>> start EXTRACT TO READ
The BBC Visual Effects Department closed its doors in 2003. For almost fifty years it had been responsible for some of television’s most iconic images – from exploding newsreaders on Monty Python’s Flying Circus to Blake’s 7’s majestic Liberator sailing through outer space; from the Queen Vic being engulfed in flames in Eastenders to severed heads dripping blood in The Borgias.
Using interviews with the effects designers themselves, together with hundreds of concept drawings, production photographs and stills from completed programmes, this book tells the story of the VFX Department and celebrates the work of a group of craftsmen who lived by the mantra, ‘If it can be imagined, it can be made...’
Working largely before the age of cgi, the Department was responsible for every kind of visual effect, from physical effects such as rain and explosions, to miniatures and models, to sculpture and animatronics.
>> end EXTRACT TO READ
>> start INFORMATION SUPPLIED
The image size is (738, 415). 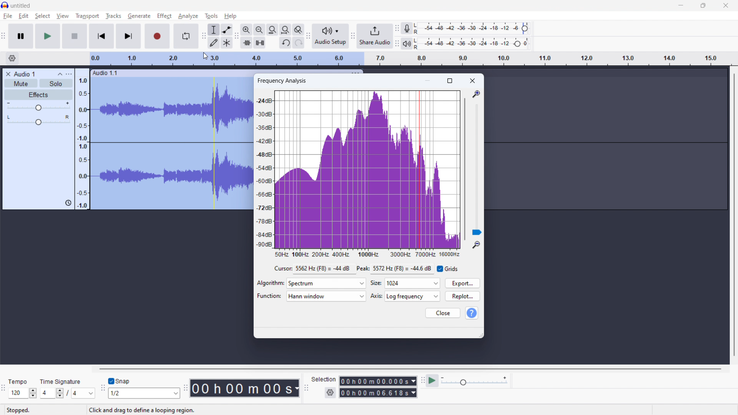 I want to click on replot, so click(x=463, y=296).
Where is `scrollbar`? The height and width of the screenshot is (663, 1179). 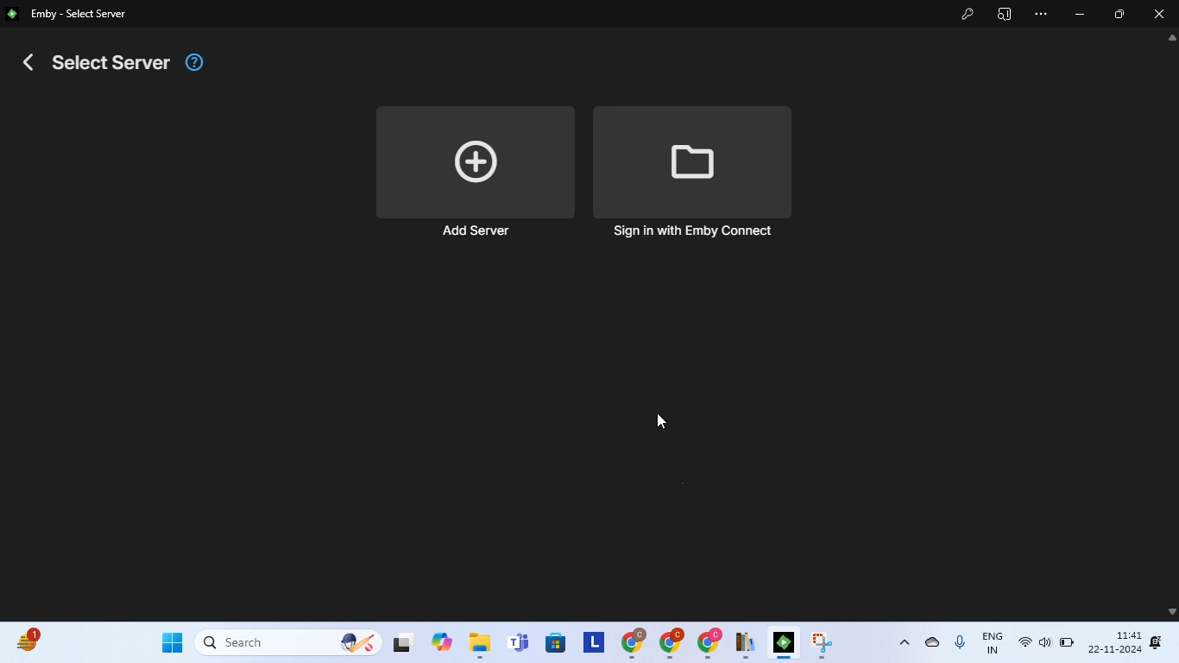 scrollbar is located at coordinates (1172, 325).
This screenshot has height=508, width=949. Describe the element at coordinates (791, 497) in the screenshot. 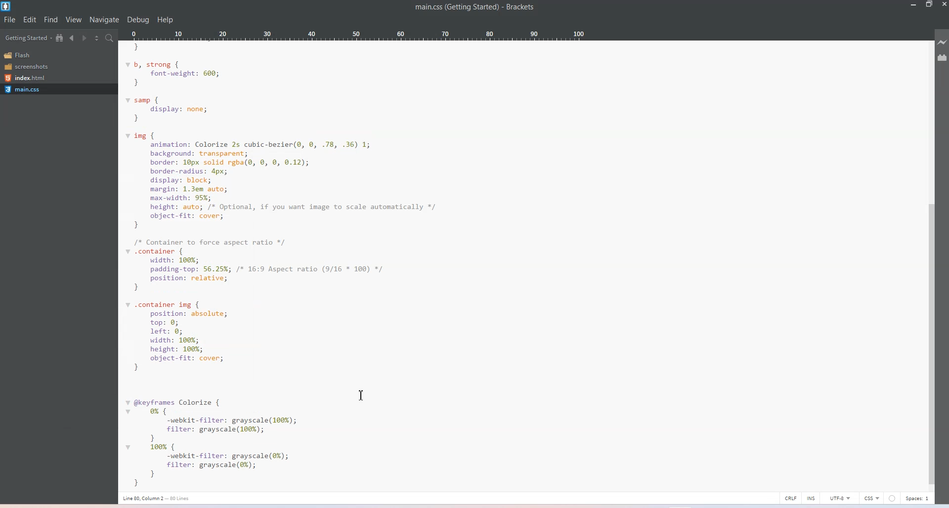

I see `CRLF` at that location.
>> end INFORMATION SUPPLIED
#### REQUIREMENT A:
Do these statements agree with the passage on the BBC Visual Effects Department? (i) The department shut down in 2003. (ii) The book is built partly on interviews with the effects designers. (iii) The department did most of its work with computer-generated imagery. Answer yes or no for each, quoting the passage's deciding words.
#### REQUIREMENT B:
Carry on the passage about the BBC Visual Effects Department from the point where it stops.

#### OUTPUT A:
(i) Yes: "The BBC Visual Effects Department closed its doors in 2003."
(ii) Yes: "Using interviews with the effects designers themselves"
(iii) No: "Working largely before the age of cgi"

#### OUTPUT B:
Following a preliminary chapter on effects techniques, the book features in-depth accounts of fifty key shows, representing every genre from sci-fi and drama to comedies and documentaries. In each we see how the designers worked, from receiving the original script to creating the finished effects. There are numerous anecdotes about their tricks of the trade. Find out how the Martian’s eyes in Quatermass and the Pit were animated using inflated condoms, and how Mrs Slocombe’s infamous pussy was manipulated by remote control.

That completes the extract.